I'm reading in a spark dataframe that's stored in the parquet format on the local cluster's HDFS. The parquet data is split among approx 96,000 individual files. Now I know that ideally the data wouldn't be split into so many small files, but for now I've got to deal with it in this format. I'm using pyspark v2.2.0.

When I run spark.read.parquet(data_root), something strange happens: spark sequentially spawns a series of jobs, each with about 2000 tasks. It spawns up 48 of these jobs, each with one stage. Across these 48 jobs it executes just around 96,000 tasks - I assume it runs a task for each parquet file. Each job only takes about 2 seconds to run.

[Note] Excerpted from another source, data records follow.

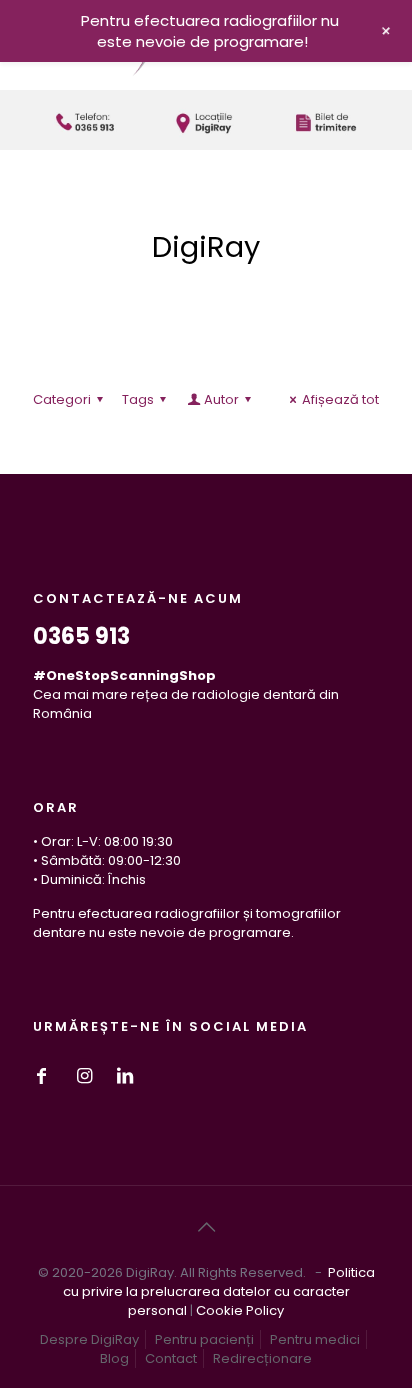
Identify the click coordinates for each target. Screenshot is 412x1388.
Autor (221, 399)
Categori (62, 399)
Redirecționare (262, 1358)
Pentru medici (315, 1339)
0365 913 (81, 636)
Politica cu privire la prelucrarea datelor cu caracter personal (219, 1291)
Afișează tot (340, 399)
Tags (138, 399)
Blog (114, 1358)
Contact (171, 1358)
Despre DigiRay (89, 1339)
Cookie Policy (240, 1310)
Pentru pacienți (204, 1339)
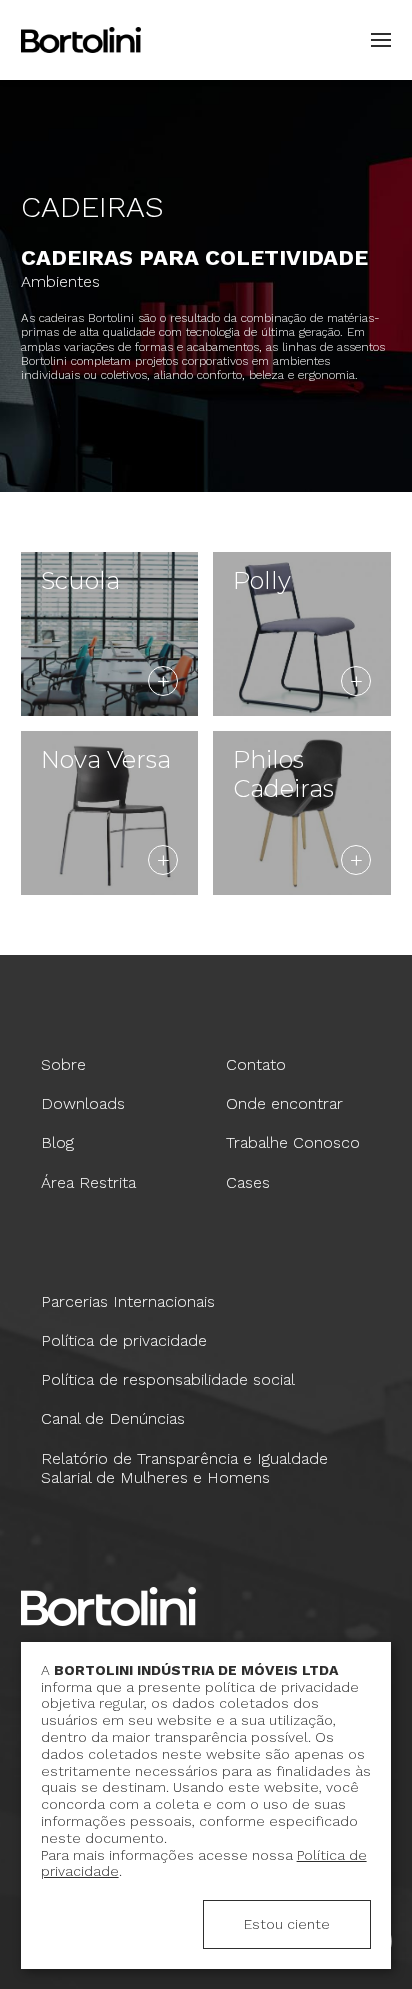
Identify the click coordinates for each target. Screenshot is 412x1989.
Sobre (63, 1064)
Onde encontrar (284, 1103)
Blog (57, 1142)
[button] (376, 40)
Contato (256, 1064)
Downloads (83, 1103)
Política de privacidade (124, 1340)
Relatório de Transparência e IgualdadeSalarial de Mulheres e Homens (184, 1468)
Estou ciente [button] (287, 1924)
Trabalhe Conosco (293, 1142)
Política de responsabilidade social (168, 1379)
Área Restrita (88, 1182)
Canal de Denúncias (113, 1418)
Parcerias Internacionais (128, 1301)
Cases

The thing I find strange is that this doesn't happen in one job with 96,000 tasks, because that would be faster (no stage boundaries). Where does the number 2000 come from? Is there a parameter I can tune to force more of these tiny tasks into the same job, thereby speeding things up?

1
You can use parquet-tools to merge all of them together first and then use Spark to read it.philantrovert

1 Answers

1
votes

This is a new feature of Spark2.0. FileSourceStrategy Combines the smaller parquet files to make a larger file so that it can work in optimized way. Ideally each spark executor wants to work on a block size equivalent to the HDFS block size (128MB).